As a tumour grows, its Trojan Horse-like stem cells go into a hibernation of sorts, cutting down on nutrients and energy use to save them for later. Stresses that lead to depletion of energy activate a protein within cells called AMP-activated protein kinase or AMPK. The first “eureka moment” in her laboratory, says Rangarajan, was when they identified matrix detachment as a form of stress that super-activates AMPK. The second eureka moment was establishing that inhibiting AMPK prevented the growth of mammospheres, or clumps of breast cancer cells. Recent work in her lab reveals that once it is activated by stress, AMPK combines the “axis of evil” in terms of drug resistance: it makes the cells more drug resistant in suspension, transforms its shape to penetrate and exit blood vessels, and enhances its stem cell-like qualities so that it travels through the body until it latches onto a new organ and forms another tumour.
In the absence of AMPK, commonly used chemotherapeutic drugs like doxorubicin can target and kill cells far better.In 2015, in an innovative step taken with Kaushik Chatterjee, Associate Professor at the Materials Research Centre, porous 3D scaffolds were created on which they could grow breast cancer cells that mimicked tumour growth in humans far better than the existing 2D plates, and was cheaper than using animal models. Currently, they are developing patient-specific 3-D models of tumours which they plan to use for drug screening.

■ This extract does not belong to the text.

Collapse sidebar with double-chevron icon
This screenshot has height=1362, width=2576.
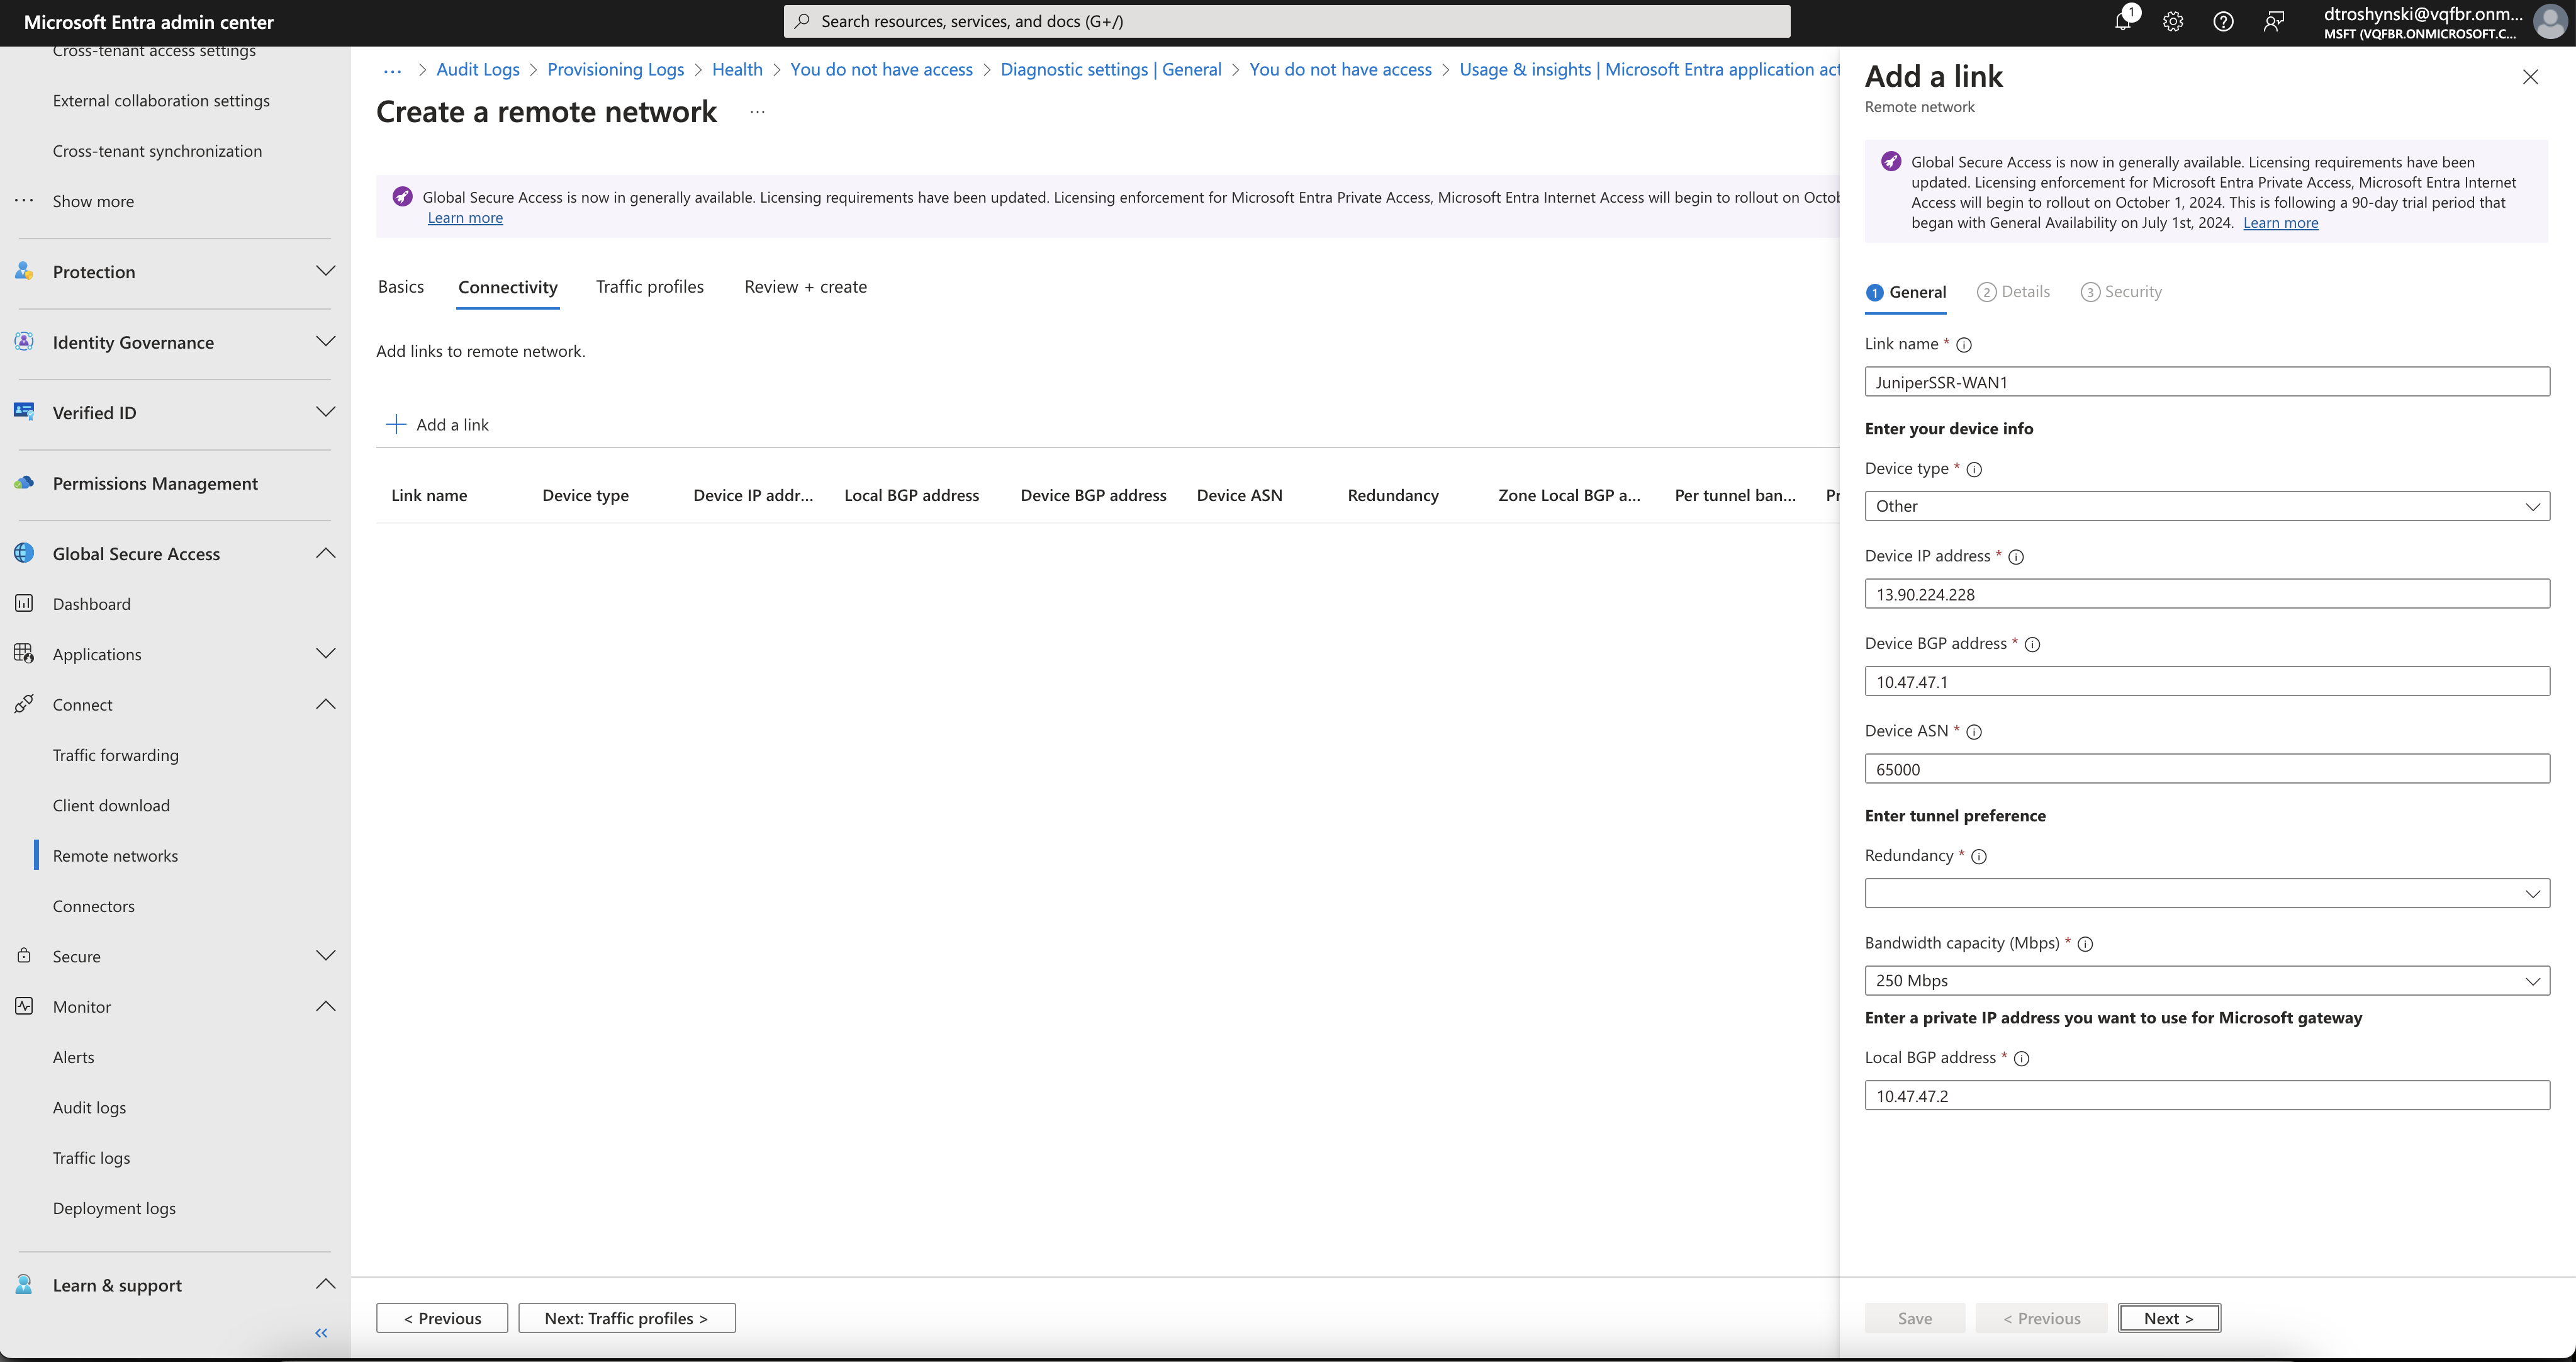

Targeting AMPK seemed to hold the key to achieving this. While chemotherapy kills the bulk of cancer cells, it actually appears to enrich cancer stem cells, which can cause a relapse later on, Rangarajan says. “In the absence of AMPK, commonly used chemotherapeutic drugs like doxorubicin can target and kill cells far better. Inhibition of AMPK, in combination with existing chemotherapeutic drugs, is probably an effective option.” Currently, her team is collaborating with HS Atreya, Professor at the NMR Research Centre, to make peptide inhibitors for AMPK. “It will be a good 10 years before it enters the market,” she says.
Rangarajan’s work on the role of AMPK in breast cancer is especially significant as AMPK plays a role in other epithelial cancers; learning how to inhibit AMPK could mean advances in treatment for other kinds of cancer as well.
Currently, Rangarajan is studying the link AMPK might provide between diabetes and breast cancer. A widely used anti-diabetic drug, metformin, is also used to treat cancer, but activates AMPK in the bargain. “What if you treat a patient for diabetes but place them at a higher risk of developing cancer that spreads? And if you have a patient who’s got both, what kind of treatment and strategies should we predict for them?” They’re big questions, with important implications for healthcare in India and the world. “They’re in our next Five Year Plan,” she jokes.